フィナーレで大どんでん返しをした尾高忠明指揮大フィルのブルックナー第三番
尾高忠明はブルックナー交響曲第三番フィーナーレで大どんでん返しの意匠をこらした解釈を提示した。あるいは小林亜星のちゃぶ台返しと言ったらいいか。あっぱれと言うしかない。
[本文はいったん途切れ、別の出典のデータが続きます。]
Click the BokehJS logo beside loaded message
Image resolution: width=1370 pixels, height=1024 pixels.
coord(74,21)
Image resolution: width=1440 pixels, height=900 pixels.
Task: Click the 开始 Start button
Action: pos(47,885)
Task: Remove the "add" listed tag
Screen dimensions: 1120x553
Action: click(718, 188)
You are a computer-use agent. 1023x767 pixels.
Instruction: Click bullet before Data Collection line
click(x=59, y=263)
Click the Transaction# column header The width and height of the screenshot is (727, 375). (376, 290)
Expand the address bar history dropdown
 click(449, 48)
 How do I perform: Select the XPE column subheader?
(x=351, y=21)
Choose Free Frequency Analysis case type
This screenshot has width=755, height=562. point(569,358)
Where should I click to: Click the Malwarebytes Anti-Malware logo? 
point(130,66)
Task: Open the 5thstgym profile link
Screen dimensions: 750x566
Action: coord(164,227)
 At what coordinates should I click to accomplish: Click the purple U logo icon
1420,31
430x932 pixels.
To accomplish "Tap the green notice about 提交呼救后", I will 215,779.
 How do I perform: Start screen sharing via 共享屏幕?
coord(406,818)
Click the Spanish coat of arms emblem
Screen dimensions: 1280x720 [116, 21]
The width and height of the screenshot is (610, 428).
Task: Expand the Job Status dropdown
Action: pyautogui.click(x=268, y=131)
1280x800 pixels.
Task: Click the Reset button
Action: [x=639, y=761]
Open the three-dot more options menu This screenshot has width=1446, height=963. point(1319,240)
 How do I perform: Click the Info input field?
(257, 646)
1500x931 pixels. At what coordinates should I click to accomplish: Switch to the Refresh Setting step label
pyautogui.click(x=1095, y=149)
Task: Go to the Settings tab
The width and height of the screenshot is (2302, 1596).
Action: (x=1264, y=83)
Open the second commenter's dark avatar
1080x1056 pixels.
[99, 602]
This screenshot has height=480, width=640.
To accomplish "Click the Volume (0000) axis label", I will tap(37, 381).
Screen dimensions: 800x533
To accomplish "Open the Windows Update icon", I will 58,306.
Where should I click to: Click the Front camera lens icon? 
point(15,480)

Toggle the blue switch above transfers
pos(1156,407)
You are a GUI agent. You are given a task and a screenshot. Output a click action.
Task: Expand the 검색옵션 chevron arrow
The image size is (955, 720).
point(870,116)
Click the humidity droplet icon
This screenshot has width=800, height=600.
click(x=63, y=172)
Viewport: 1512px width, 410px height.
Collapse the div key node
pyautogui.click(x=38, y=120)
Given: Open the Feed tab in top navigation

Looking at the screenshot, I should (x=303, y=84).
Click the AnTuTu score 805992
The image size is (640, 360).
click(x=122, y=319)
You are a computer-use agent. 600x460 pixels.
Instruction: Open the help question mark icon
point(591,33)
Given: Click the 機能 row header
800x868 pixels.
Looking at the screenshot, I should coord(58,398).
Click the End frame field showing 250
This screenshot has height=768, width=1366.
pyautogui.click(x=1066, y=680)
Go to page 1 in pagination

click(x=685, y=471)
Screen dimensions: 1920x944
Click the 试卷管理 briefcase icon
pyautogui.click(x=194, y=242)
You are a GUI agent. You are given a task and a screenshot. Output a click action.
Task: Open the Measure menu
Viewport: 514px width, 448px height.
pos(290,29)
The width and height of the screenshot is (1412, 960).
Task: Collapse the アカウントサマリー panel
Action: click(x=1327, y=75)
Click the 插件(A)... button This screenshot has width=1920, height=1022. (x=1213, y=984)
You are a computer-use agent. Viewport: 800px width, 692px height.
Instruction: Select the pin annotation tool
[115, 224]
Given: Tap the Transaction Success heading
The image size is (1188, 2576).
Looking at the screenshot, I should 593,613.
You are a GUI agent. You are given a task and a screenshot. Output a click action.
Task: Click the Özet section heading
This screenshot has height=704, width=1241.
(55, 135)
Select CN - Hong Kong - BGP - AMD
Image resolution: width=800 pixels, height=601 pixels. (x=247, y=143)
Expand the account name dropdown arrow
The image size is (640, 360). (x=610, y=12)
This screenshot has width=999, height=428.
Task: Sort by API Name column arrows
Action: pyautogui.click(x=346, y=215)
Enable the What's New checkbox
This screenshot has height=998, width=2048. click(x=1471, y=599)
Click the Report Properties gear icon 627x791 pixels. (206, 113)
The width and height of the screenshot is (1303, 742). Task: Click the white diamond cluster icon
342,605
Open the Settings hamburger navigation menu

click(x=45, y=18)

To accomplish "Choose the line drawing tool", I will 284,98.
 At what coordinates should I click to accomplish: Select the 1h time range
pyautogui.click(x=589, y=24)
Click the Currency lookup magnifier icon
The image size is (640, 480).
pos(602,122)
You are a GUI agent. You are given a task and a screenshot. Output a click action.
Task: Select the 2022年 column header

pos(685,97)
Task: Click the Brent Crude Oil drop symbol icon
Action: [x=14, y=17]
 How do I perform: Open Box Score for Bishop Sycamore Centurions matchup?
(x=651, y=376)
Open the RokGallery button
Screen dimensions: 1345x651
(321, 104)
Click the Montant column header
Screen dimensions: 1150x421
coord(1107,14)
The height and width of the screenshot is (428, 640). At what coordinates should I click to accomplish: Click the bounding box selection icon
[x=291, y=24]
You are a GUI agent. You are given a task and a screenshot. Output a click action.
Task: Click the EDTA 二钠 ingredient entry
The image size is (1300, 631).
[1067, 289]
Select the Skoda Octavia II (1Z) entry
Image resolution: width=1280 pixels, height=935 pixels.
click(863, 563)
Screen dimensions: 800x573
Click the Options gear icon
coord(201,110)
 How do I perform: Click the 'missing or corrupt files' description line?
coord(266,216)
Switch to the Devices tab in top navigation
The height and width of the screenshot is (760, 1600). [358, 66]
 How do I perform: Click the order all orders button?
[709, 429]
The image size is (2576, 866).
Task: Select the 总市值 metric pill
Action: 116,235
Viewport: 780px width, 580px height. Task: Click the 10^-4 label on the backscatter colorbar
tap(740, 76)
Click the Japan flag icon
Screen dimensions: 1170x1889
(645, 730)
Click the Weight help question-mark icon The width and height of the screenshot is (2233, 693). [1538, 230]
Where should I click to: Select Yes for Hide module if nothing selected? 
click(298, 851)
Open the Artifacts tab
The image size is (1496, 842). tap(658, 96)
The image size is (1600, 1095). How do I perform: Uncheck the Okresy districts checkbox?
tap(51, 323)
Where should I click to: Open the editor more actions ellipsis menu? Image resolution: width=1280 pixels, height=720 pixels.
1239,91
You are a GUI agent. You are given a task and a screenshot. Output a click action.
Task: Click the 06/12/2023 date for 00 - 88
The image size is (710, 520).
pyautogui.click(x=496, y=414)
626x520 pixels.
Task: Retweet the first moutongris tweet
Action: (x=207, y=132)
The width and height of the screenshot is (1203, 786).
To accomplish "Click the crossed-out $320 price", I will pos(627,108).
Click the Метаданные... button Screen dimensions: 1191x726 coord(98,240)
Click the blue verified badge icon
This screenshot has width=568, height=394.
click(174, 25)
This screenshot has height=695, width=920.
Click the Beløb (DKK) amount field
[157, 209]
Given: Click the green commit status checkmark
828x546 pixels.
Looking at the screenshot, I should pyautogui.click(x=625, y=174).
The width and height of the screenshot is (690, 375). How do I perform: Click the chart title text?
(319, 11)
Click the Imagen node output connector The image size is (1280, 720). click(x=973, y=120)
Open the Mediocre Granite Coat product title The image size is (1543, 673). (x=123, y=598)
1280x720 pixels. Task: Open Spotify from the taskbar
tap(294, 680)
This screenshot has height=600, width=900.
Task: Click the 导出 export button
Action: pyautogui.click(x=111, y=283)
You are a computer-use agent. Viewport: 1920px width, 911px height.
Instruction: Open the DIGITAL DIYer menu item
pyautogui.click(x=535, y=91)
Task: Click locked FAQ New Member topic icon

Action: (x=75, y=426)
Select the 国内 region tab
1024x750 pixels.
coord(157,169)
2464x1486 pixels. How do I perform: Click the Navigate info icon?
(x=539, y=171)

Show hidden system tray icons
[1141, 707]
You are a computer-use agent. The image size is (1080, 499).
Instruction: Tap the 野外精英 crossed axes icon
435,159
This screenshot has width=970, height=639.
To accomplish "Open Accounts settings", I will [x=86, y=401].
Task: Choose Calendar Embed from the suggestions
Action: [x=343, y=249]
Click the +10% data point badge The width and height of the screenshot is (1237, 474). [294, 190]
今夜のNHKFMは、尾高忠明指揮大阪フィルによるブルックナー交響曲第三番「ワーグナー」の演奏であった。(2020・1・16)
第一楽章。
159-160小節、159小節にテンポを落として演奏させたが、そうなると4つ同じような和音が並んでいるよな演奏になってしまうが、マタチッチ(ウイーン響)は3つの後にブレス(間)を入れて159小節と160小節の違いを演奏させていたが、まったく尾高が踏襲しているのだ。
尾高はこういうセンスの良さを随所に見せていた。
320小節のトランペットでもラレンタンドしてテンポを落とさせた。
627小節のフルートでもラレンタンドしてテンポを落とさせていた。やることはやっているのだが、いささか温和過ぎないかという気がしないではない。
第二楽章。
198小節の第一バイオリンで3つの8分音符にマタチッチ同様ラレンタンドを掛けた。
第三楽章。
119-120小節で、楽譜には後半にsf記号が付いているのだが、尾高は前半をpで演奏さた。前半と後半の対比を示したのだが、この解釈はどうも尾高のオリジナルらしい。洒落た味が出ていて、評価したい。
第四楽章。
ここがこの演奏の胆になったようだ。
450小節だが、クナッパーツブッシュとかベームとかの熱演の場所になっている。
450小節で、尾高は大胆なリタルランドを掛けたのである。温和な尾高が狂乱したような大どんでん返しをした。確かに小林亜星がドラマでちゃぶ台返しをして、今までの成り行きと正反対な方向に転換する効果が、発揮されたのである。尾高がちゃぶ台返しをした。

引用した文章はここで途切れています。